There is no single good reason as to why the regions should shape up as they do. History and/or geography may explain distilleries existing in certain places, but they fail to account for why two distilleries within spitting distance of each other should produce two very different styles of single malt whisky. Islay apart, there is no such thing as a regional style. Each region is its own mix of difference, each distillery its own universe.

The Scottish whisky industry is no longer owned by its founding families – or even by the giant blending houses that ruled the roost at the turn of the twentieth century. Over half of its active distilleries are owned by either Diageo (British) or Pernod Ricard (French), with the remainder divided between a mix of mainland Europe, British, South African and Asian companies. Founding families make up a tiny minority of Scottish distillery owners, the Grants being the most prominent.

Blends account for over 90% of Scotch’s export market. Single malts make up about a fifth of the Scottish market. Single grain whisky is a tiny category, but very much the most exciting new area. Much has been said of the current boom, the diversity and depth of the market, but the industry is worth about £3.95 billion, down on the previous year (2014), which in turn was down on the year before. This said, Scotch remains the whisky world’s giant.

RETURN OF THE MALT

While always beloved by aficionados, single malt as a drink in itself had been stripped of all individuality by the success of the world of blends. Until the 1960s, very few whisky producers promoted single malts in and of themselves. It was an old drink. It was too full of flavour. It had no sex appeal.

RULES AND PLAYERS

—For scotch to be Scotch, it must be matured in Scotland in oak casks for a minimum of three years.

—There are five distinct categories of Scotch whisky: single malt, single grain, blended Scotch, blended malt and blended grain.

—A single malt is made from 100% malted barley in a single distillery. A ‘single grain whisky’ is made in a single distillery from a mash of one or more grains and a portion of malted barley.

—A ‘blended Scotch’ is a blend of one or more grain whiskies with one or more single malts. A ‘blended malt’ is a blend of two or more malts hailing from different distilleries. A ‘blended grain’ is the same as a ‘blended malt’, only referring to grains rather than malt.

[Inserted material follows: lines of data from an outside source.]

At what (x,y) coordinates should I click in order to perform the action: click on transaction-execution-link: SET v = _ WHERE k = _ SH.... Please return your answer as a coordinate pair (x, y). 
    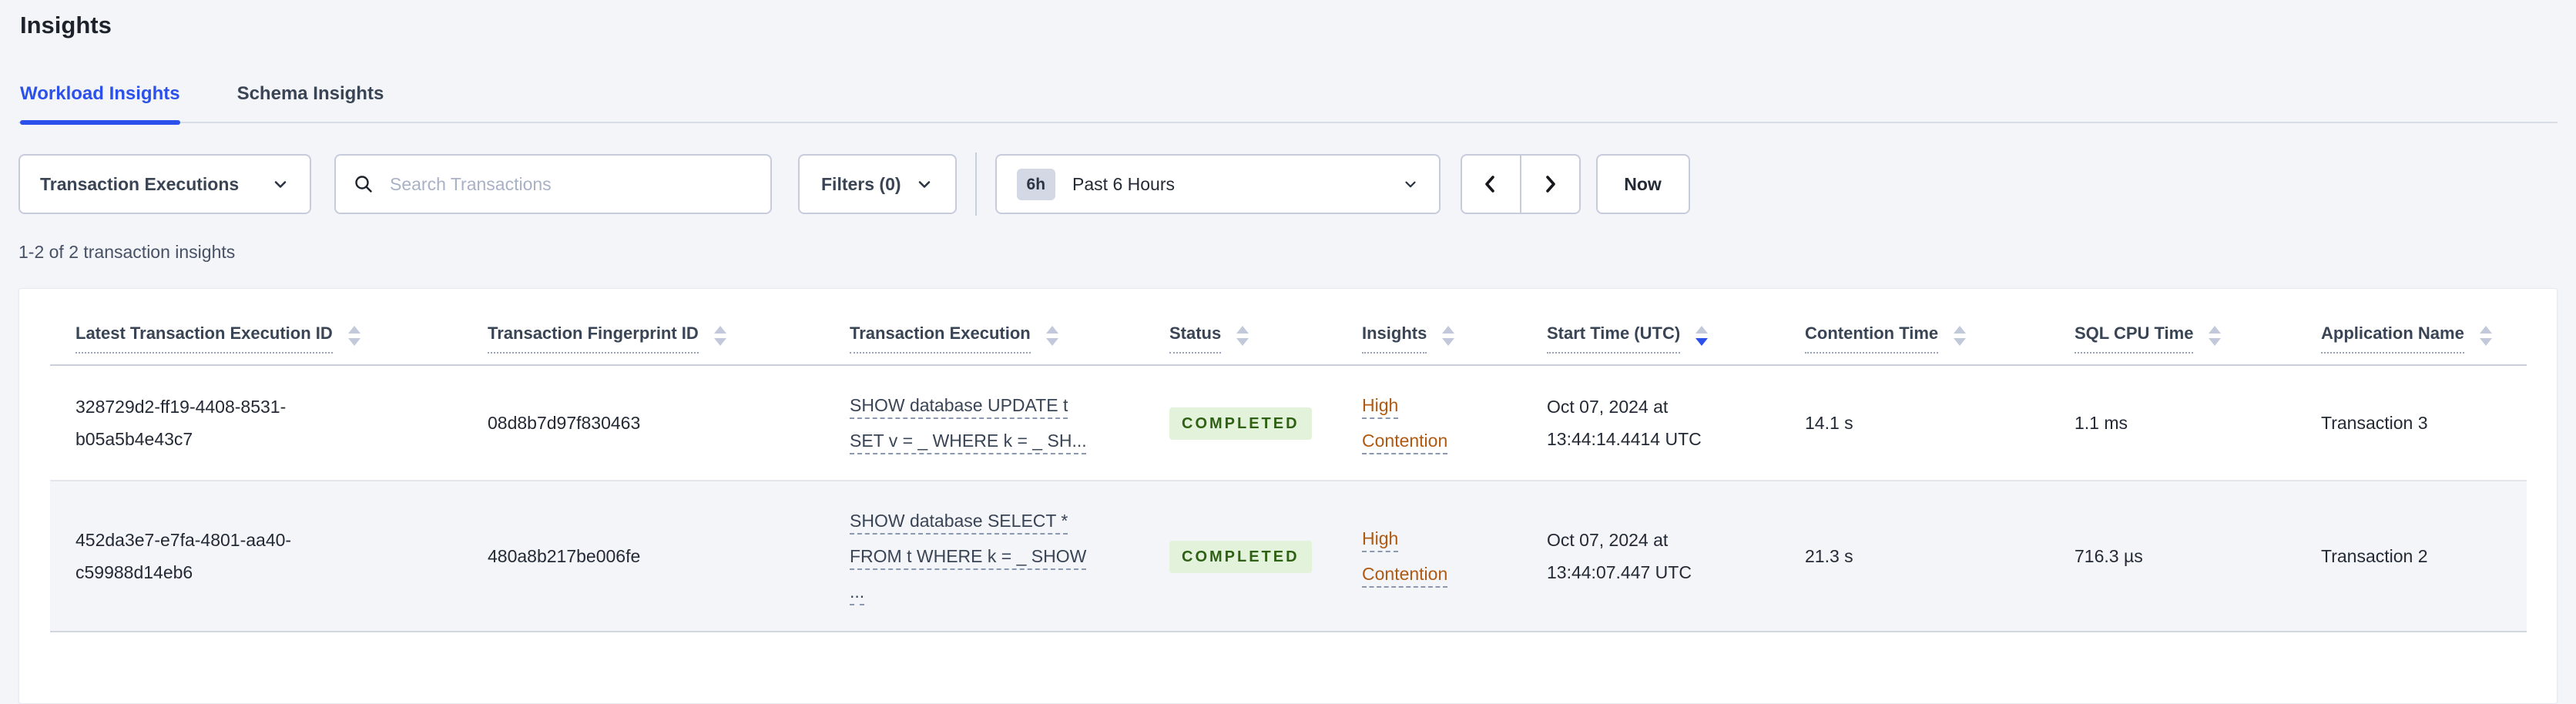
    Looking at the image, I should click on (968, 441).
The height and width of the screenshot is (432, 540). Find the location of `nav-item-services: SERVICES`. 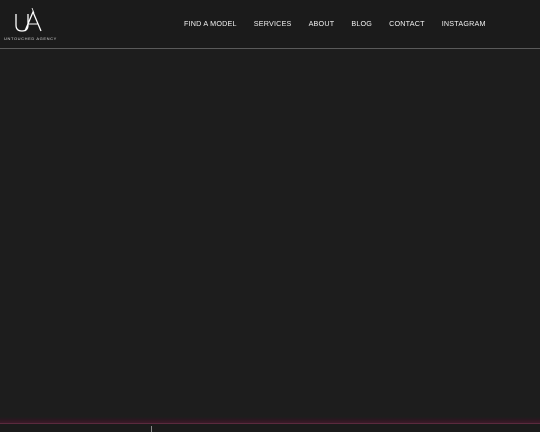

nav-item-services: SERVICES is located at coordinates (273, 24).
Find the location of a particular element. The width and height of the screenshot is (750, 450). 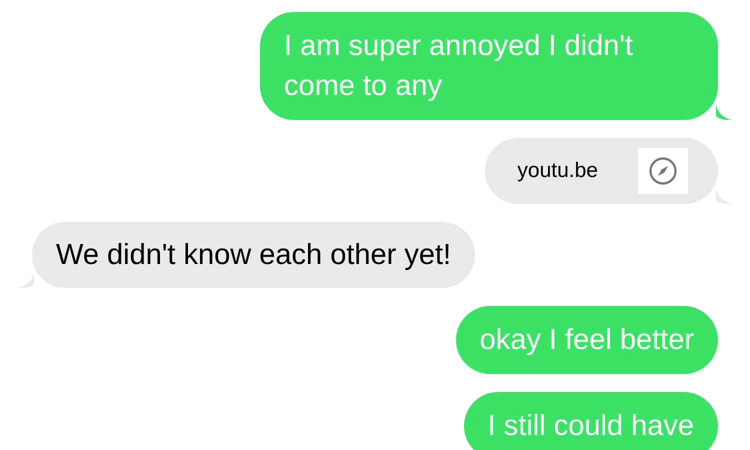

Until, that is, whisky’s catastrophic slump in the 1980s. The reasons for its fall are many, with a world oil crisis playing a decisive role, but the industry as a whole was caught napping – sunning itself beside a gargantuan and now difficult-to-sell lake of 1970s whisky. The market retracted. Vodka took off. Distilleries haemorrhaged. The only way out was mass rationalisation, an in-house euphemism for frenzied self-amputation. By 1986, a quarter of Scottish distilleries were closed, with many of the survivors working at reduced capacities. Things looked worse than bad.

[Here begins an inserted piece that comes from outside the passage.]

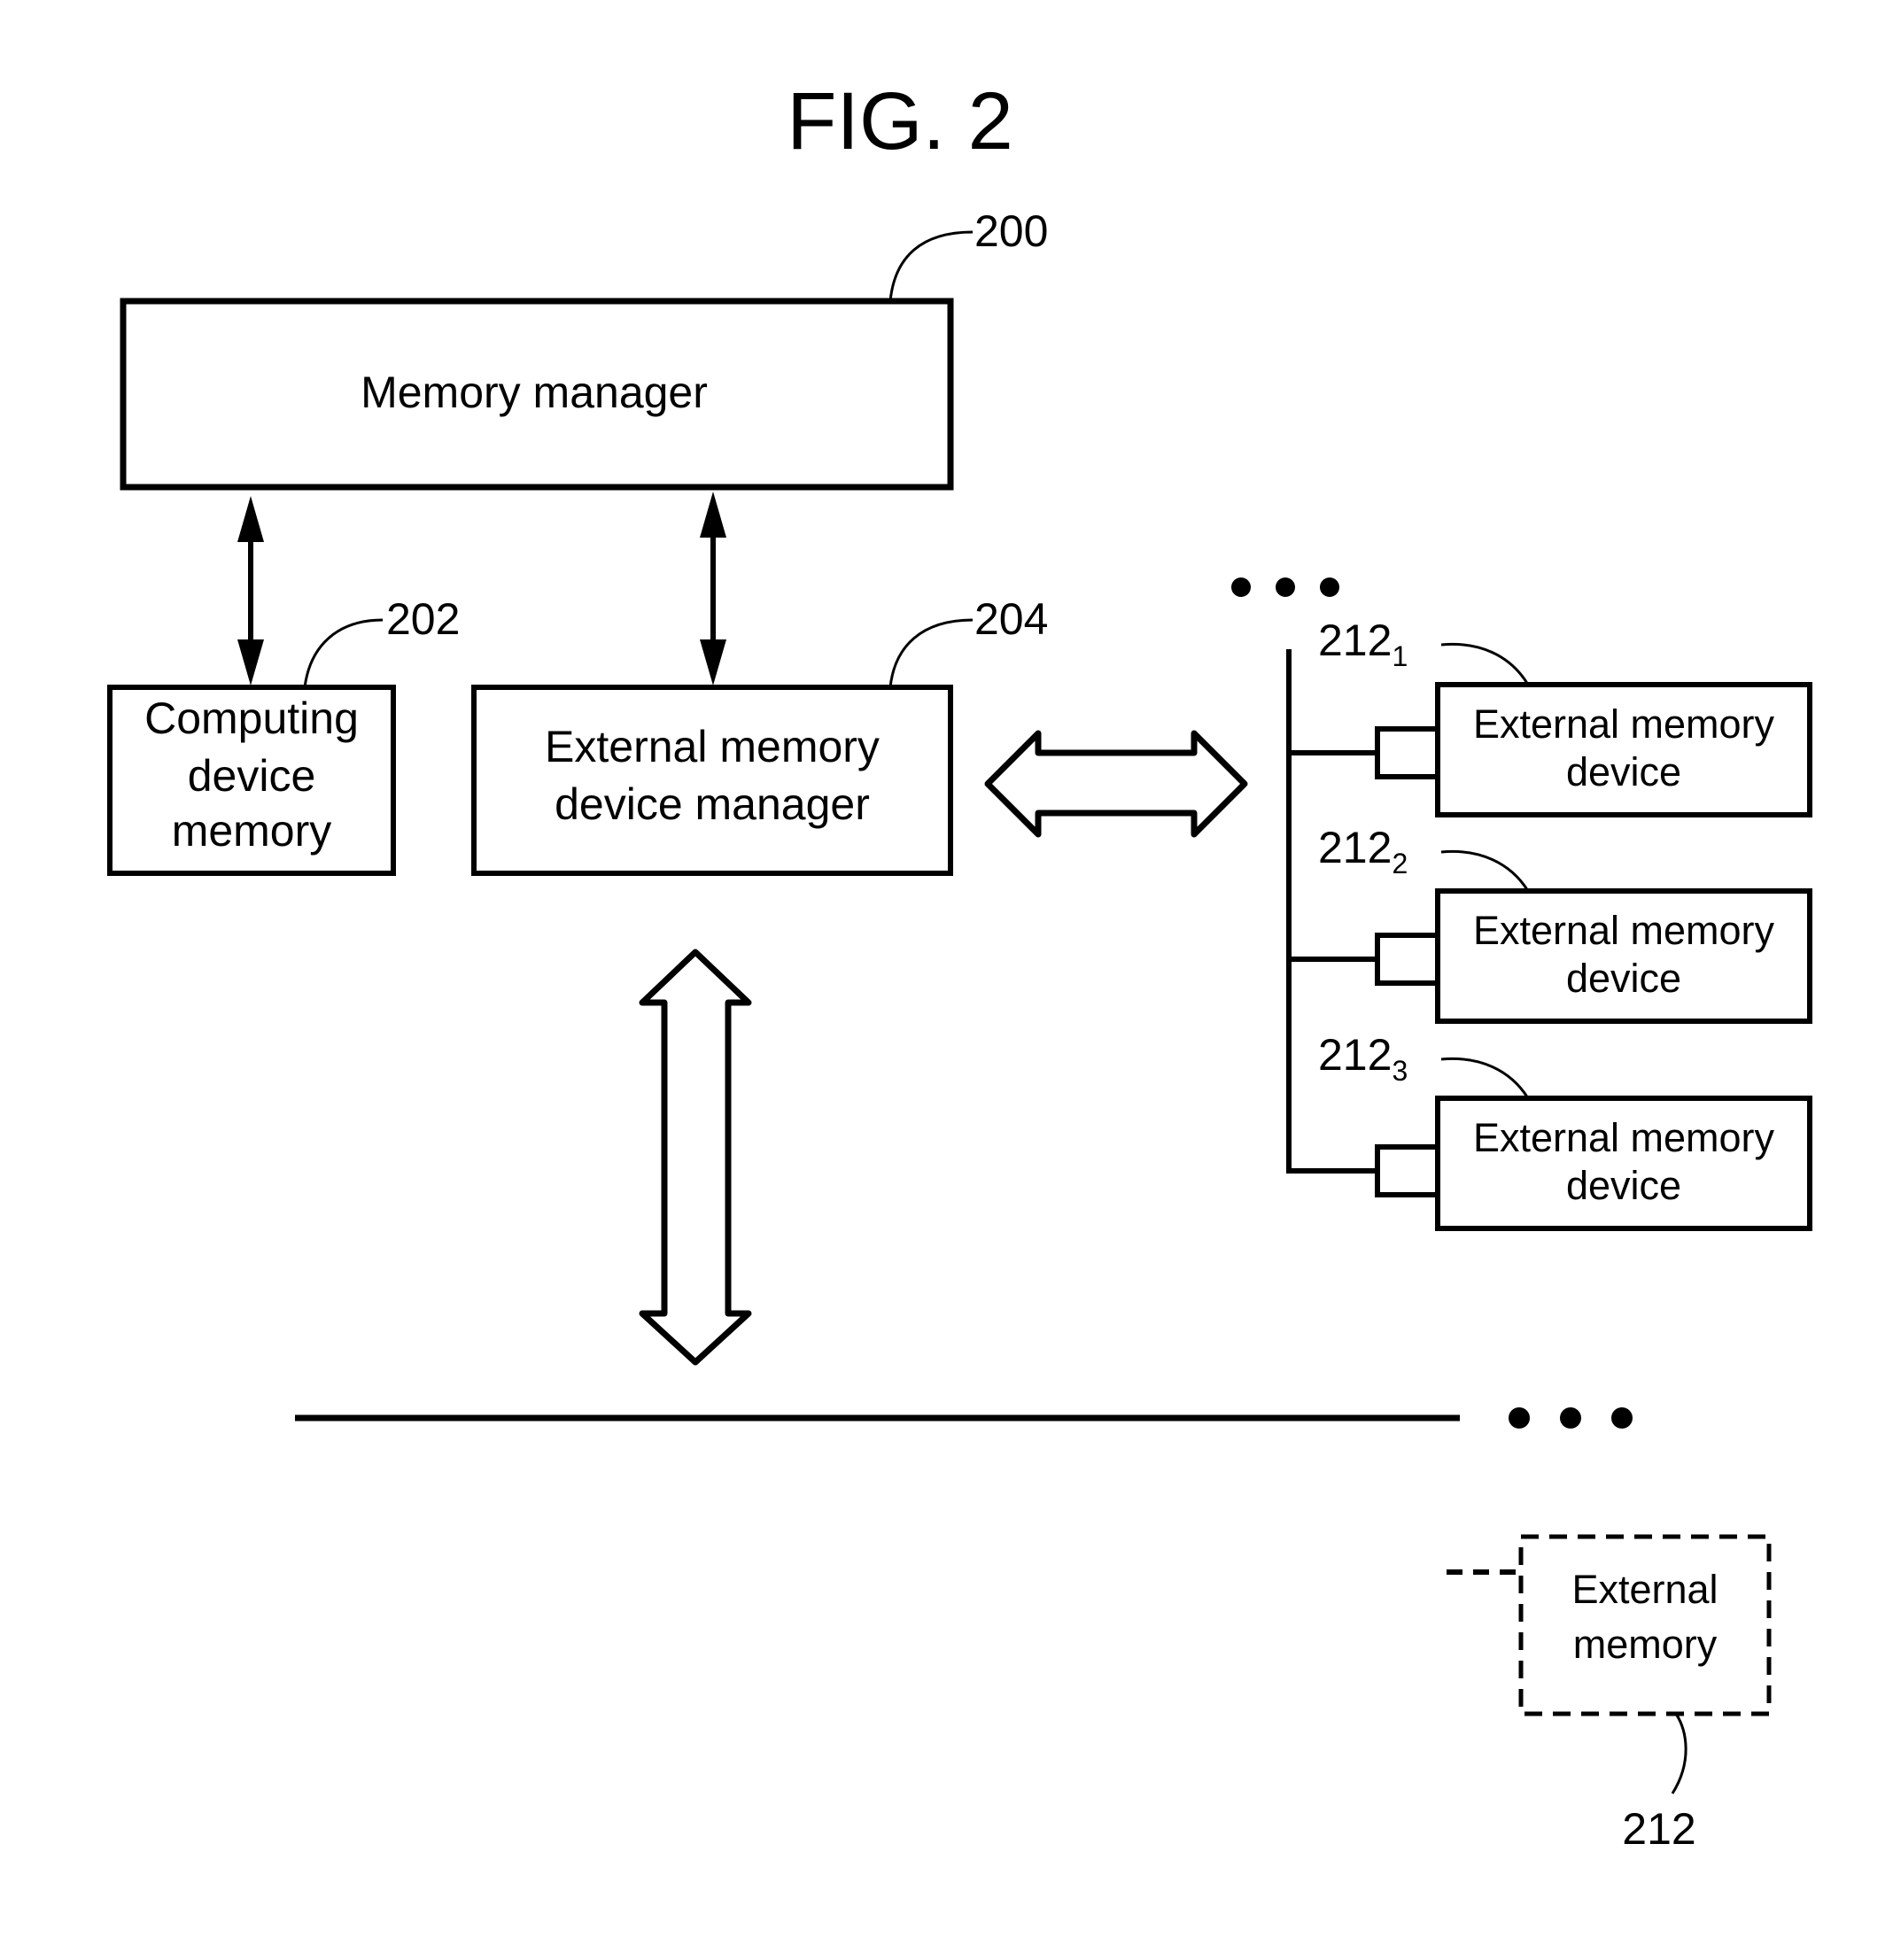  Describe the element at coordinates (1623, 978) in the screenshot. I see `emd2-line-2: device` at that location.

Out of the ashes, however, a liquid phoenix: the big, deep flavours as exemplified by many of Scotland’s single malts. In the 1970s, the likes of Glenfiddich, the Macallan and the Glenlivet had gone against the market, promoted their malts, and sparked a small and vociferously loyal support. In 1986, Diageo launched its Classic Malts of Scotland series, as represented by six of its distilleries, and the support became a cult. People took notice and spread the word.

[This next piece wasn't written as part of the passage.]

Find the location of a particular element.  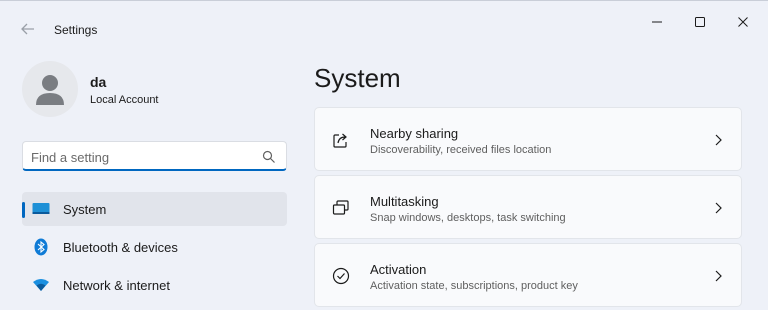

back-arrow-icon is located at coordinates (28, 29).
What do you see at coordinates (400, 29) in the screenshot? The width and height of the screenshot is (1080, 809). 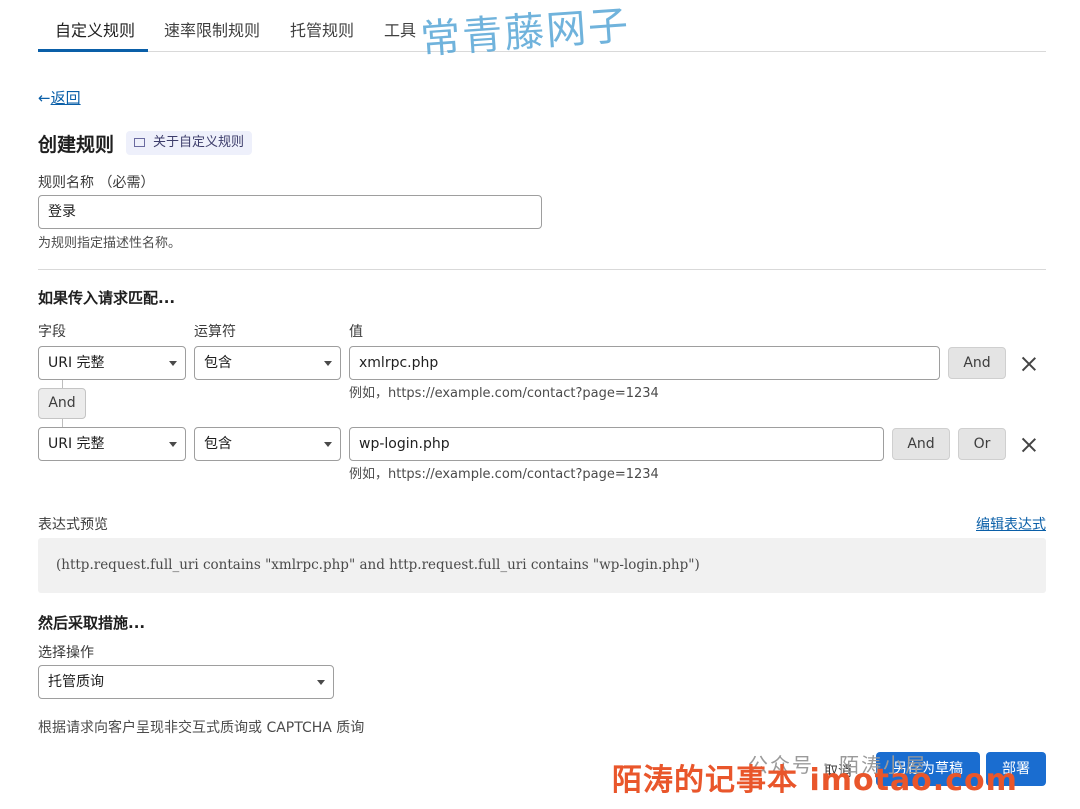 I see `tab-tools: 工具` at bounding box center [400, 29].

There’s more to the story, of course, but much of the attention paid to single malts arose from their ability to mark themselves apart from the herd – blends, white spirits, you name it. Interesting, slightly uncomfortable, possibly an acquired taste, their very attraction was in their tricky approachability. They were stallions, different, headstrong, full of character. They demanded a special understanding, an education that took in not just the product, but also the whys and wherefores of its creation – distilleries, production, wood. Suddenly, a tipping point: the second age of the big flavour was back – and with it, the whole of Scotch whisky.